►

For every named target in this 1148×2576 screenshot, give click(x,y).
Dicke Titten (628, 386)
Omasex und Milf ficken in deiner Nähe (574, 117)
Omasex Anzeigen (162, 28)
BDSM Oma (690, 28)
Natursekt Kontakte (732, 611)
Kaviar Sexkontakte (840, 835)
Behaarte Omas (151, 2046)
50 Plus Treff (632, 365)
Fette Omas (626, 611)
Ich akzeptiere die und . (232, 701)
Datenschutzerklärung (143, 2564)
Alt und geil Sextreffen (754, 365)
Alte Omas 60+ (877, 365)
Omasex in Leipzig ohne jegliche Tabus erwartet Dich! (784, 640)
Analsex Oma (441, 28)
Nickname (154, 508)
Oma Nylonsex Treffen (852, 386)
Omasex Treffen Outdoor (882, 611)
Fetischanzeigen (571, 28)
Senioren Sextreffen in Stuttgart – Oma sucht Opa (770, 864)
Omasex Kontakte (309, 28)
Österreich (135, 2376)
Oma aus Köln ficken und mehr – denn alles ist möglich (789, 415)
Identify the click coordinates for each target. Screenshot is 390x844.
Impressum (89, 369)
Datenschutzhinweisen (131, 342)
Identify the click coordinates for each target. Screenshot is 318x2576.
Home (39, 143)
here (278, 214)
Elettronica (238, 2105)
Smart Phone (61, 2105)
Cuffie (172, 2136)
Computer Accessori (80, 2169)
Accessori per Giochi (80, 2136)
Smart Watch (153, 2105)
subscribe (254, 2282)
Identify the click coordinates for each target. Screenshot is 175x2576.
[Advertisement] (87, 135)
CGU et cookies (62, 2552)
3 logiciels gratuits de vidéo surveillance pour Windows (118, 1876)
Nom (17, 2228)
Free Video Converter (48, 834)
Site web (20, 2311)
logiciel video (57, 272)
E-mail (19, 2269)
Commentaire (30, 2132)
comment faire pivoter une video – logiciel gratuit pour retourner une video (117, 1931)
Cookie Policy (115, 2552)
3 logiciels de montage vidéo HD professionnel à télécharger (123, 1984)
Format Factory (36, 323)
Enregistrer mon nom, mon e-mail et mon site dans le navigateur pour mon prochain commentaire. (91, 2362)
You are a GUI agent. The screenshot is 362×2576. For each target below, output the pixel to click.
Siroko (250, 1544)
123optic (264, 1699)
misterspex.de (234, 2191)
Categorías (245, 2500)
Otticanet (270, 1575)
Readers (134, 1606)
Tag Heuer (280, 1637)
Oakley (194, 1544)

◄

What to produce
Return exactly the lines in the records above, beginning with the one that holds "Omasex Treffen Outdoor (882, 611)" and ending with the last.

Your response
Omasex Treffen Outdoor (882, 611)
Fetischanzeigen (571, 28)
Senioren Sextreffen in Stuttgart – Oma sucht Opa (770, 864)
Omasex Kontakte (309, 28)
Österreich (135, 2376)
Oma aus Köln ficken und mehr – denn alles ist möglich (789, 415)
Identify the click coordinates for each target. Screenshot is 390x844.
Impressum (89, 369)
Datenschutzhinweisen (131, 342)
Identify the click coordinates for each target. Screenshot is 318x2576.
Home (39, 143)
here (278, 214)
Elettronica (238, 2105)
Smart Phone (61, 2105)
Cuffie (172, 2136)
Computer Accessori (80, 2169)
Accessori per Giochi (80, 2136)
Smart Watch (153, 2105)
subscribe (254, 2282)
Identify the click coordinates for each target. Screenshot is 175x2576.
[Advertisement] (87, 135)
CGU et cookies (62, 2552)
3 logiciels gratuits de vidéo surveillance pour Windows (118, 1876)
Nom (17, 2228)
Free Video Converter (48, 834)
Site web (20, 2311)
logiciel video (57, 272)
E-mail (19, 2269)
Commentaire (30, 2132)
comment faire pivoter une video – logiciel gratuit pour retourner une video (117, 1931)
Cookie Policy (115, 2552)
3 logiciels de montage vidéo HD professionnel à télécharger (123, 1984)
Format Factory (36, 323)
Enregistrer mon nom, mon e-mail et mon site dans le navigateur pour mon prochain commentaire. (91, 2362)
You are a GUI agent. The screenshot is 362×2576. For each target below, output the pixel to click.
Siroko (250, 1544)
123optic (264, 1699)
misterspex.de (234, 2191)
Categorías (245, 2500)
Otticanet (270, 1575)
Readers (134, 1606)
Tag Heuer (280, 1637)
Oakley (194, 1544)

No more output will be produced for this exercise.